• _Exercise aim_
Starting with the line that contains "European (178, 38)" and continuing through the last line of the material, format those lines as a numbered list, omitting any blank lines.

• _The input_
━━━━━━━━
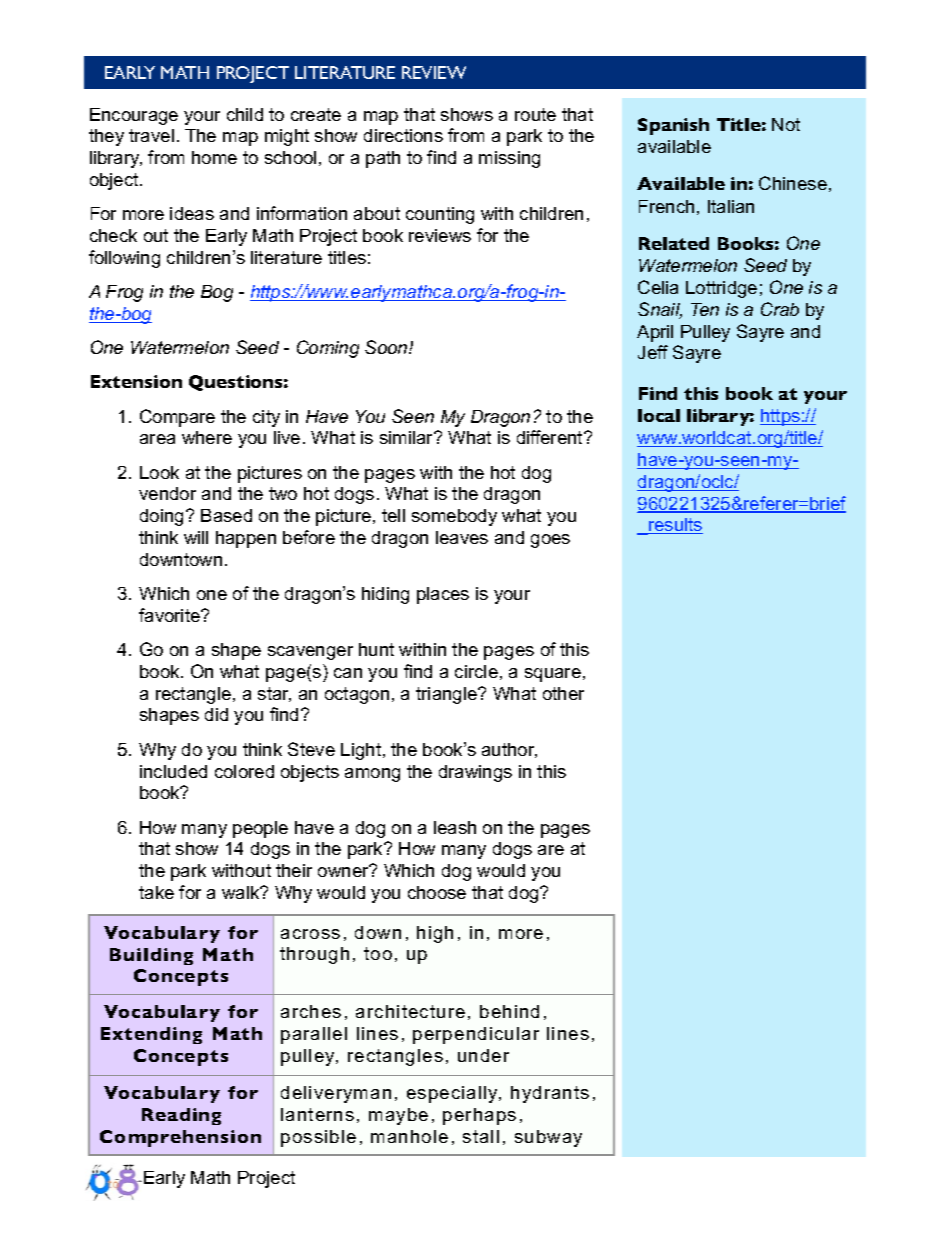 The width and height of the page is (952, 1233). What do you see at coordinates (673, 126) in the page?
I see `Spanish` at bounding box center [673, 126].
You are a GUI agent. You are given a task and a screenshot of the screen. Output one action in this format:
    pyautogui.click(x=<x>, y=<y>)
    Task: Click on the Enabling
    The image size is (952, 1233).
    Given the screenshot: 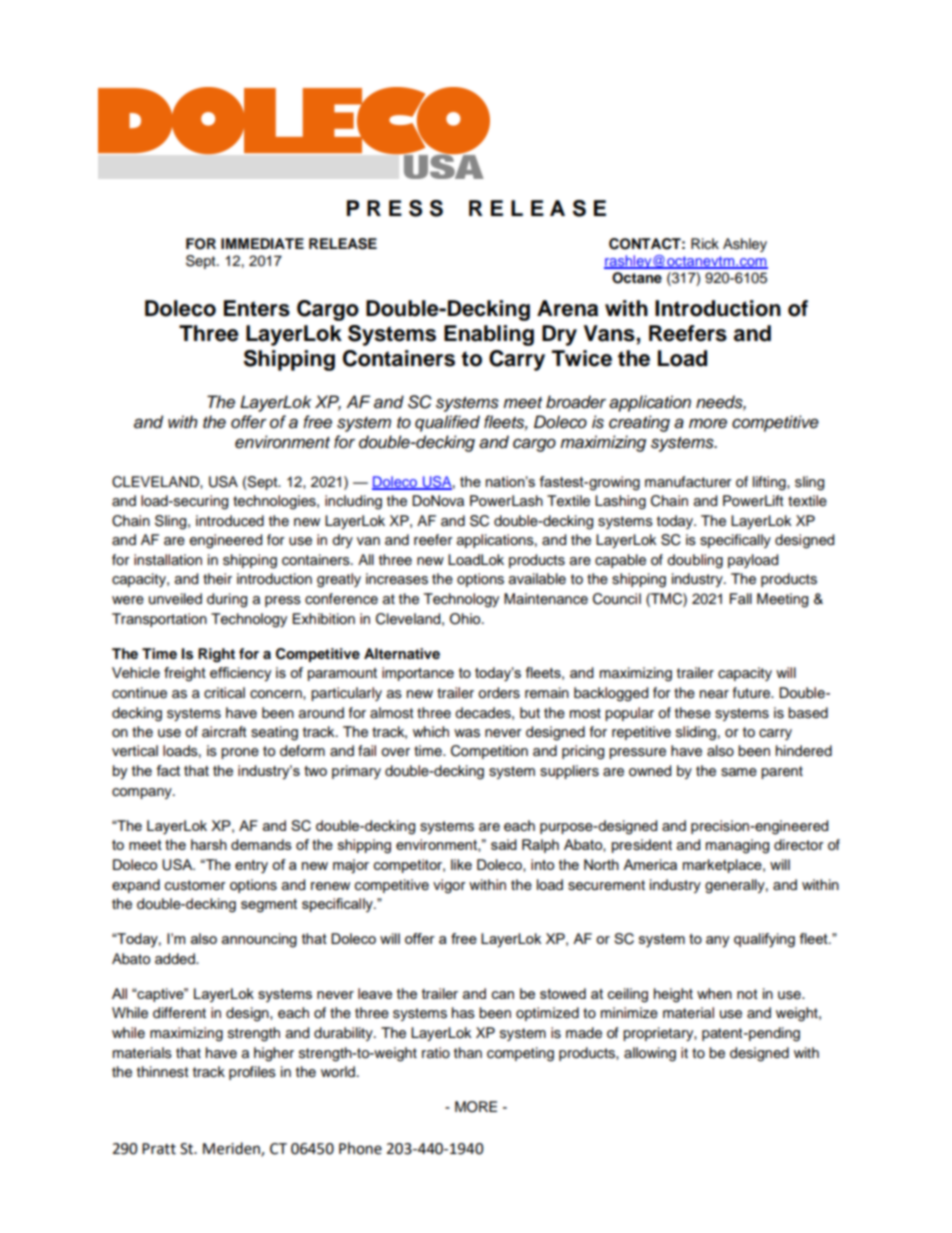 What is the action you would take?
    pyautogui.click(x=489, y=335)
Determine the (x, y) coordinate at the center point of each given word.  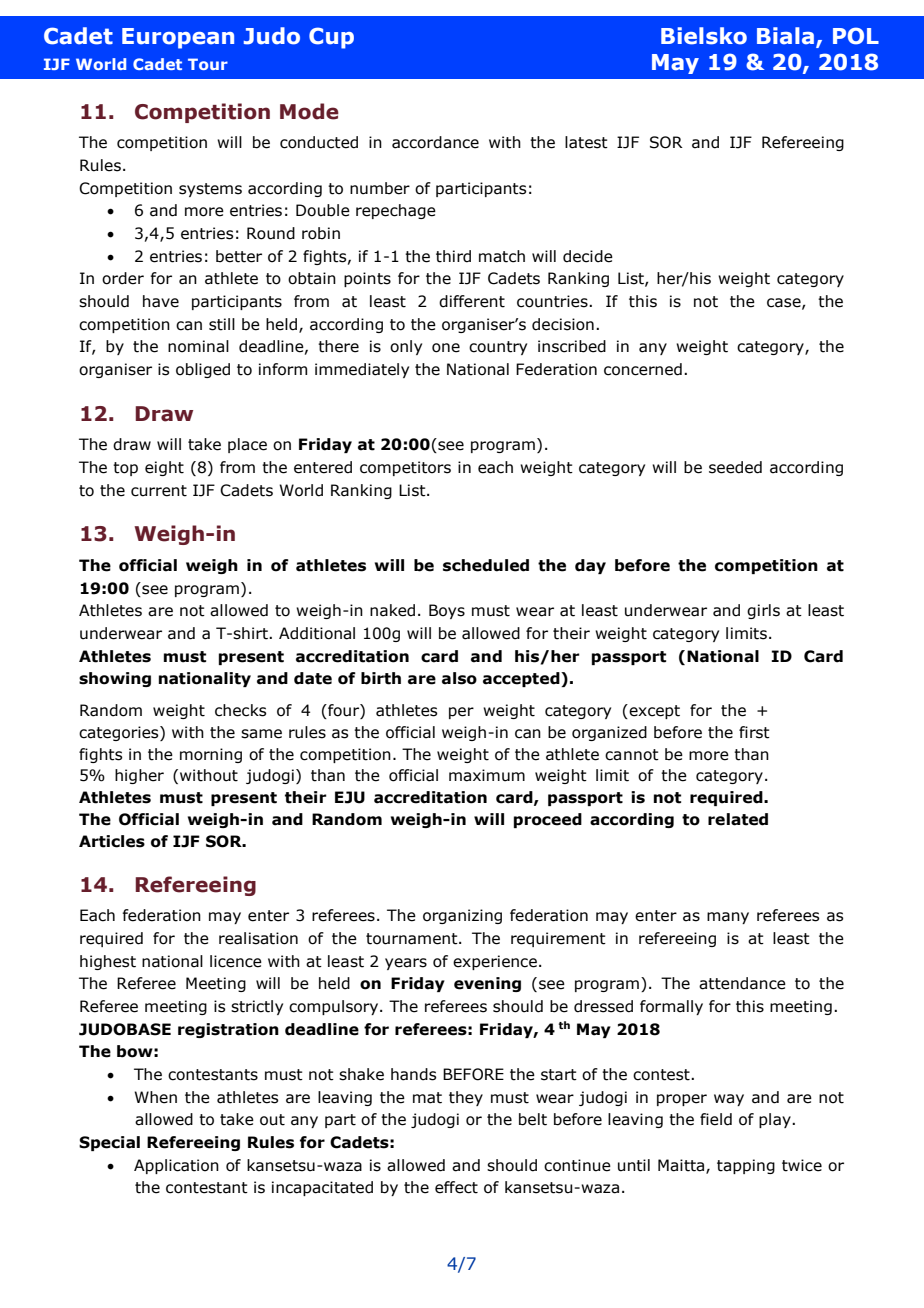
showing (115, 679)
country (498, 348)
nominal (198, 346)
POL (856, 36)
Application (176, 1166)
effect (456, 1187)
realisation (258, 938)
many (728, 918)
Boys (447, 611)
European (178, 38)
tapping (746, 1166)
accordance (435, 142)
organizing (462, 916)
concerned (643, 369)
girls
━━━━━━━━
• _Task solution_
1. European (178, 38)
2. tapping (746, 1166)
3. accordance (435, 142)
4. organizing (462, 916)
5. concerned (643, 369)
6. girls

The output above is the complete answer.